FROM
ANCIENT TIMES, man has been striving to acquire immortality. There are
various
concepts of immortality. Religions speak of immortality as the highest reward of
the spiritual existence of man, and scriptural teachings lead to the realization
of that immortality of the Soul. Most people, however, would like to acquire
immortality even in their physical bodies. They wish to continue to experience
the world of senses indefinitely, living on, ever united with their loved
ones-their children, grandchildren and great grandchildren.
Medical science has afforded release
from many of the baneful diseases that devitalize the human organism; but death
is yet considered inevitable. Some doctors have found that most deaths are
caused by the impairing of one or two of the vital centers of the body. Most
people die not because their physical bodies in their entireties have become
worn out, but because either their lungs have become incurably affected by
tuberculosis, or their liver has been consumed by cancer, or the heart has given
way, or a brain tumor has developed, or a particular nervous center has
degenerated.
Many die with most of their physical
organs in a completely healthy condition.

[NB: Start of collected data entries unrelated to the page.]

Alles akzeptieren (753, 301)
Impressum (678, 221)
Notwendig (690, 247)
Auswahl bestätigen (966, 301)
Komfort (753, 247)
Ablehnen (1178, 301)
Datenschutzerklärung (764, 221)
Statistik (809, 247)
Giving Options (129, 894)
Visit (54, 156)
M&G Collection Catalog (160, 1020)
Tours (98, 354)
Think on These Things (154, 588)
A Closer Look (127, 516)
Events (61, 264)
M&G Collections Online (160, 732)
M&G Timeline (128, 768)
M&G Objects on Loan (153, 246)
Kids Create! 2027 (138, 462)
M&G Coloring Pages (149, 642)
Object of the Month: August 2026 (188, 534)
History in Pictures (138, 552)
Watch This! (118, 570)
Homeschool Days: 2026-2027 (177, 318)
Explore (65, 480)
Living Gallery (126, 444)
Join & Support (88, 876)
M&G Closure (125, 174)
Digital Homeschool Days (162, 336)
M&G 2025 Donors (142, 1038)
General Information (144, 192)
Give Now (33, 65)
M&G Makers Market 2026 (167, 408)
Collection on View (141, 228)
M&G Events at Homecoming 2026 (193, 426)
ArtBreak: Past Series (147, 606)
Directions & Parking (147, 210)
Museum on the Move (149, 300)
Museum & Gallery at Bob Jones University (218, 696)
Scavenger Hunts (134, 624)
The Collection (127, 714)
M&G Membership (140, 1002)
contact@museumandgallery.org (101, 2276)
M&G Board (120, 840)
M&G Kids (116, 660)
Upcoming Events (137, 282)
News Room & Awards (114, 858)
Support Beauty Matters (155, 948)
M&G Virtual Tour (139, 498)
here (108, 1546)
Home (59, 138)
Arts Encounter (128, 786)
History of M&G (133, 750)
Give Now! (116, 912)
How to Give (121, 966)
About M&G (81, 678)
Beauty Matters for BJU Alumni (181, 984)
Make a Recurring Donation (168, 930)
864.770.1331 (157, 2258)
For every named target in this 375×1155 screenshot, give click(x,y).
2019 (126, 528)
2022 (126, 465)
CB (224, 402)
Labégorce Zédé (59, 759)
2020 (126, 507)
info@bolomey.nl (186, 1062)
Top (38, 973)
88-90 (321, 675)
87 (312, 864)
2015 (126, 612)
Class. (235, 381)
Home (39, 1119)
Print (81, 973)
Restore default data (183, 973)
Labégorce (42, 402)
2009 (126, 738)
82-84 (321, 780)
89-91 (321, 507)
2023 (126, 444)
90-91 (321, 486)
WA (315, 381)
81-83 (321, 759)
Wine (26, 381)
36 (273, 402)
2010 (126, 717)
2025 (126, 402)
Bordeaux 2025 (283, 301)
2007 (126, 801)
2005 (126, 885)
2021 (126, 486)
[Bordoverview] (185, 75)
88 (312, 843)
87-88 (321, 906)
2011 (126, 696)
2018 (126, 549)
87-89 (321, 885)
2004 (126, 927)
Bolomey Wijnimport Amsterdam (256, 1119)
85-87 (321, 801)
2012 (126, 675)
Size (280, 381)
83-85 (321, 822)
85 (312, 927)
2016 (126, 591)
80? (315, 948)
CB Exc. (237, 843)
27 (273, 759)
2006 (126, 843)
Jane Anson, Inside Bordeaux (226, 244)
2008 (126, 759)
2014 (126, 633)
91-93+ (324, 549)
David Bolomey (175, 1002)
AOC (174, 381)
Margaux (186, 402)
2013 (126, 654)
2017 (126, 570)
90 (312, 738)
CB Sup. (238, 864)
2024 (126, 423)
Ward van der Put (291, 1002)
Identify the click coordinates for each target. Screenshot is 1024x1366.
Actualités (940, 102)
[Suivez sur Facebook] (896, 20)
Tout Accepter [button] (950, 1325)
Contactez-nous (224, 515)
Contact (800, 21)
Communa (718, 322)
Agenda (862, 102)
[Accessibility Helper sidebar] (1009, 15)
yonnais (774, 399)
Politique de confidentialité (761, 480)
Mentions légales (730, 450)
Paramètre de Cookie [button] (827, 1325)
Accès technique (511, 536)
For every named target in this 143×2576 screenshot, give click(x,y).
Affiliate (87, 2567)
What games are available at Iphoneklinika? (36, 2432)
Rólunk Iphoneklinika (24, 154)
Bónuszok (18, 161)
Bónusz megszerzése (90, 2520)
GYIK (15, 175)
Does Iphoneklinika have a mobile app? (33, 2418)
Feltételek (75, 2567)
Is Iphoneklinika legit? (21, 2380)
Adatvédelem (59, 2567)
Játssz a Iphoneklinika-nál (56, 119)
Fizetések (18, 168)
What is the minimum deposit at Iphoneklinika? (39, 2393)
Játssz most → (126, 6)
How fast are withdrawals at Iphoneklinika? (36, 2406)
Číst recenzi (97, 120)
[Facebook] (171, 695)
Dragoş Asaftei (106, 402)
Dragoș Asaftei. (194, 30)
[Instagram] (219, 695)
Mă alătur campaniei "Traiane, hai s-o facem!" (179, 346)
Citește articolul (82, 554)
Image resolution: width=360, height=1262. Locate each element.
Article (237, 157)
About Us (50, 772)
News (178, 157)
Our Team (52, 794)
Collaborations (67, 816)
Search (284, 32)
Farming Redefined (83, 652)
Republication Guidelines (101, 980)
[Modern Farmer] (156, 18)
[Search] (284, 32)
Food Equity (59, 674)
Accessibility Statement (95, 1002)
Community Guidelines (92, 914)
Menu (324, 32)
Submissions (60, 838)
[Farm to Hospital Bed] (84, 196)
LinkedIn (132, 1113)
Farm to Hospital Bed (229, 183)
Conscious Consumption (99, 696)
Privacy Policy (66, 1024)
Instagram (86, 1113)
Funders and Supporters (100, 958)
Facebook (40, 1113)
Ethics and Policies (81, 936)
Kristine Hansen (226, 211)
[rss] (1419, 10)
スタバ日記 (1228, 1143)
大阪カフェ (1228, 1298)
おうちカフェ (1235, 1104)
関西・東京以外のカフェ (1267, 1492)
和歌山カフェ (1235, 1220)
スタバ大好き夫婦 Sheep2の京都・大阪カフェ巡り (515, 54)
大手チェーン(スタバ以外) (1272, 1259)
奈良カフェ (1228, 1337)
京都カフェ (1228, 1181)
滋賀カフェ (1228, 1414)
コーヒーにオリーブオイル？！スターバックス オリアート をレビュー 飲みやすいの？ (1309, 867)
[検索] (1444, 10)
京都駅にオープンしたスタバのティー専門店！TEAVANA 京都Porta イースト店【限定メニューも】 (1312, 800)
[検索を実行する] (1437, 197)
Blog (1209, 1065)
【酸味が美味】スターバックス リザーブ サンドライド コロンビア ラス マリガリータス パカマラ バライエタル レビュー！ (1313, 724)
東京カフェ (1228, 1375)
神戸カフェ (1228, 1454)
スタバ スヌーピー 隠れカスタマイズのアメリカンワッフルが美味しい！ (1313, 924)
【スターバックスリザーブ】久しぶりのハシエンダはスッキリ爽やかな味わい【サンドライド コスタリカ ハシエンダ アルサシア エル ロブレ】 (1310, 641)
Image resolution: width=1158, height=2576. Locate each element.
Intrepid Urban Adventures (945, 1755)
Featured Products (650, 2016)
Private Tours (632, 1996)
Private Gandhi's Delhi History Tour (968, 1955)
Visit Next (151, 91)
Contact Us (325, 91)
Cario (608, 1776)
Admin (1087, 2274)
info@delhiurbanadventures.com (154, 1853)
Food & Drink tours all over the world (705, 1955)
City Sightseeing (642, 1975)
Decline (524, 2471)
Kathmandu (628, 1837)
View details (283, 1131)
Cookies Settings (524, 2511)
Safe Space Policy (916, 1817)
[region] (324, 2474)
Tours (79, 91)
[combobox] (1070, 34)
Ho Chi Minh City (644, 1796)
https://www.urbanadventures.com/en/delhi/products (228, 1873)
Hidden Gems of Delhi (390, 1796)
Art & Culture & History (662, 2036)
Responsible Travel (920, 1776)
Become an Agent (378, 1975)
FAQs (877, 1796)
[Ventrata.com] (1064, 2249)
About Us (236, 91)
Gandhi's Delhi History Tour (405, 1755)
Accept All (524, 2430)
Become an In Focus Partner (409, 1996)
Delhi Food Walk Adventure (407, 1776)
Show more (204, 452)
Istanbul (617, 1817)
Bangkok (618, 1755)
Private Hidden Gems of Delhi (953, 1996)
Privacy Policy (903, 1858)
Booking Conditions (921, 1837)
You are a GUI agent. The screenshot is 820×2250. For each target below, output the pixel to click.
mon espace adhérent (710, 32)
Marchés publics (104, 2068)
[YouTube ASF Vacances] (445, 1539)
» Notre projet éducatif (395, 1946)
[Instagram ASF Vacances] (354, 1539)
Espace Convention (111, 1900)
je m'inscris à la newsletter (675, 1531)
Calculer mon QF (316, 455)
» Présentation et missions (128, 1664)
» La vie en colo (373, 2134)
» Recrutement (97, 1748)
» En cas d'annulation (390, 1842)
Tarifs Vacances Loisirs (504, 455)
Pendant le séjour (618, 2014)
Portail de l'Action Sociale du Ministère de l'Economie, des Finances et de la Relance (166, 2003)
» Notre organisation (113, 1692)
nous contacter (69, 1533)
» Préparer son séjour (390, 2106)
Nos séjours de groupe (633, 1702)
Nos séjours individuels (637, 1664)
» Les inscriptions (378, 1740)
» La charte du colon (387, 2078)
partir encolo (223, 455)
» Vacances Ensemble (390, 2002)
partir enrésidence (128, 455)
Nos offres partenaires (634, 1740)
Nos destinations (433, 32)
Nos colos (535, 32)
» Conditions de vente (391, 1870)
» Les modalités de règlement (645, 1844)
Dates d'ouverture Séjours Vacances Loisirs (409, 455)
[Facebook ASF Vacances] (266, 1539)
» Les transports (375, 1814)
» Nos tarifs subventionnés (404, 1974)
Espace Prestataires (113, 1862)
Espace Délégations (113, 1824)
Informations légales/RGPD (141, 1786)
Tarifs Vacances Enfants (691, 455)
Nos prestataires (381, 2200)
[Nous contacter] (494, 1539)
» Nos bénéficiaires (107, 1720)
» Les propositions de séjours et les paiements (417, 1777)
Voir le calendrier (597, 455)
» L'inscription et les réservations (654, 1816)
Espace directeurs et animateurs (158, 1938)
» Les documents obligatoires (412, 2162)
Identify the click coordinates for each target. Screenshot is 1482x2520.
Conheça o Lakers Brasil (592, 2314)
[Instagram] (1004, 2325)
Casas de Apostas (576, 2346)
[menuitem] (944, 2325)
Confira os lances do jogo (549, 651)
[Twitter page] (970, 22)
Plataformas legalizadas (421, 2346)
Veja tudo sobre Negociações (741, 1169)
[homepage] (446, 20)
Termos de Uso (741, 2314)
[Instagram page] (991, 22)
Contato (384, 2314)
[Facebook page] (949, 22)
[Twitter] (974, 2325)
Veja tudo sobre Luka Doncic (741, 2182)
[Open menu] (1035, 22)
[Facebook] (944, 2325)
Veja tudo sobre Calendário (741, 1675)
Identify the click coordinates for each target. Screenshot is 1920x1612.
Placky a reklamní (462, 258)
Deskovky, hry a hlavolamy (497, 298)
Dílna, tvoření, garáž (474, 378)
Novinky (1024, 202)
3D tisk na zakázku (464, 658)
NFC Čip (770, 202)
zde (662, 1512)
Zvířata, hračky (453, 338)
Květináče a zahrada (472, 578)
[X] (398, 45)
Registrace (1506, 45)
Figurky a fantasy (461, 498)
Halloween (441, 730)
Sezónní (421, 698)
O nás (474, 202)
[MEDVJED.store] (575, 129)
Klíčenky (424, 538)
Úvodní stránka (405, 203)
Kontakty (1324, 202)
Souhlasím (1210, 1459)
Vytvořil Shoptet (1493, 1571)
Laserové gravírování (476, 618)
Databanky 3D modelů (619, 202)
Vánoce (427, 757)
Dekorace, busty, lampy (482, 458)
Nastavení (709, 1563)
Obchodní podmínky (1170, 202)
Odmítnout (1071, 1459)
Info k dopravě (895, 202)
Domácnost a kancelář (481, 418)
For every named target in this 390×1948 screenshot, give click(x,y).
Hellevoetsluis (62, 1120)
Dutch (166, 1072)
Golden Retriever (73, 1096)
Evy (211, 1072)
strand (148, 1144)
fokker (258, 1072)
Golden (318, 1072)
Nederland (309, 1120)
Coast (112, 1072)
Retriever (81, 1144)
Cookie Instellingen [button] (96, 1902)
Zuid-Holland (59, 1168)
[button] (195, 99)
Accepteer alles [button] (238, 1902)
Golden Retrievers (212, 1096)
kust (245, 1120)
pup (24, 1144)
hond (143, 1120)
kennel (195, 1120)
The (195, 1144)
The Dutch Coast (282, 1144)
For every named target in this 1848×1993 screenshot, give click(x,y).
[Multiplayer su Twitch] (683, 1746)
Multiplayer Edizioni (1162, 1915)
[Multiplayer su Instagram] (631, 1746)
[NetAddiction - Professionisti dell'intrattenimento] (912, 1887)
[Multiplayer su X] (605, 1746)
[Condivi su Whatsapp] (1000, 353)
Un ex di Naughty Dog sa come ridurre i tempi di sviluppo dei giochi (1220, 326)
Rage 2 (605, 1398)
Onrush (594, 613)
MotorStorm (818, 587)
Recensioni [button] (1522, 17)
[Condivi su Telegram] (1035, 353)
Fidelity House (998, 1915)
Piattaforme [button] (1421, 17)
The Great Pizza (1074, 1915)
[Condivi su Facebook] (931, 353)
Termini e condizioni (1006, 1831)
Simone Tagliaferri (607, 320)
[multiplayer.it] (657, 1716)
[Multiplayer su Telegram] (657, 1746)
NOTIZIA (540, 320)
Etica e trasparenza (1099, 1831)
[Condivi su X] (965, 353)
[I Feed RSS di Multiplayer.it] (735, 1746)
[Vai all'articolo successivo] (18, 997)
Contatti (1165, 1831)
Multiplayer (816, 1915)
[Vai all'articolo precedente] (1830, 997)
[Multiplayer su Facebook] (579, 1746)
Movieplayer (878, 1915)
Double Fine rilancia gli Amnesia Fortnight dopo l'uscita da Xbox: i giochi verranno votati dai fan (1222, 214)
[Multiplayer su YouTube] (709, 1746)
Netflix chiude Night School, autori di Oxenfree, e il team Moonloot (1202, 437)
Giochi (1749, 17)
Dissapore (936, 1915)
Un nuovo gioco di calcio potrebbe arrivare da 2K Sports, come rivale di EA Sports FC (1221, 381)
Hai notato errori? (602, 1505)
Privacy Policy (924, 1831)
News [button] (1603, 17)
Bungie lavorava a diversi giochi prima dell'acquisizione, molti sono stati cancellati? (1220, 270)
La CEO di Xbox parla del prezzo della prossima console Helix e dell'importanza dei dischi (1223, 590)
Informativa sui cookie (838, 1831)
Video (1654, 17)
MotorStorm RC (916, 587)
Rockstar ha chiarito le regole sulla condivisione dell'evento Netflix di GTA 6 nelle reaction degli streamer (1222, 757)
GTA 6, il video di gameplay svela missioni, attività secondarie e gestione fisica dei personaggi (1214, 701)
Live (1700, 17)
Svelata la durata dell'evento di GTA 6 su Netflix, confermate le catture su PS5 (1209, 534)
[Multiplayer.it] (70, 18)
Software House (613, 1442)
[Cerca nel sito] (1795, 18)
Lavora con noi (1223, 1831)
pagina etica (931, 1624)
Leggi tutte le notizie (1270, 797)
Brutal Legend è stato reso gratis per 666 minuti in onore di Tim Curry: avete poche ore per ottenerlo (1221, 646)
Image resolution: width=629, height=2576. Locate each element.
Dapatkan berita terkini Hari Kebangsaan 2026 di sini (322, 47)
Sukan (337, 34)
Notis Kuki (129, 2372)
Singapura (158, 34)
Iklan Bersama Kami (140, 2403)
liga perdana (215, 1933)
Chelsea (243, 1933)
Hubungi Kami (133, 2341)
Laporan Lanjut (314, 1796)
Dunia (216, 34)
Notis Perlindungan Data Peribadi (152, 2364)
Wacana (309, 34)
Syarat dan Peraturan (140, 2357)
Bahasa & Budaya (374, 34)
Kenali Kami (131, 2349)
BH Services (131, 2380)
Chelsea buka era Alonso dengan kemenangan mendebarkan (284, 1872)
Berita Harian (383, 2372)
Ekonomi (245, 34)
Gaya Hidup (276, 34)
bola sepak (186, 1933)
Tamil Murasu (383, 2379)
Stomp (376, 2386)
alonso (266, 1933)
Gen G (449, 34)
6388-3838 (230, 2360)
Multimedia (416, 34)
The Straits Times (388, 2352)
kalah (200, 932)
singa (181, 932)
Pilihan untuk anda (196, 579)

In this circumstance, if something
could be done to replace the damaged organ or if remedies could be discovered
for regenerating and curing the affected parts, one could live on for a long
time. Some scientists even foresee the possibility of using computer-like
machines to replace the functions of the brain and heart, which go to form the
center and seat of life as it were - and thus they think physical immortality
can be achieved by mankind.
Those
who think deeply must reflect upon the true nature of immortality. Is
immortality an indefinite prolongation of life - functions and perpetuation of
this physical body? Or is immortality something different, extra-worldly and
spiritual? Should men give up the longing to live a long life, and strive to
attain immortality of the soul?
With
reflection you will understand that a long-sustained life in itself offers no
happy prospects. Man's aim is not to grow like a tree -to have a vegetative
continuity of life. Real life is not the prolongation and perpetuation of the
vital life. Vital life is not the end, but only a means to the real life; and as
such this vital life has to be preserved, has to be prolonged within physical
limits and rational possibilities. But without the understanding of the deeper
aim of life, mere continuity of life is more dreadful than death.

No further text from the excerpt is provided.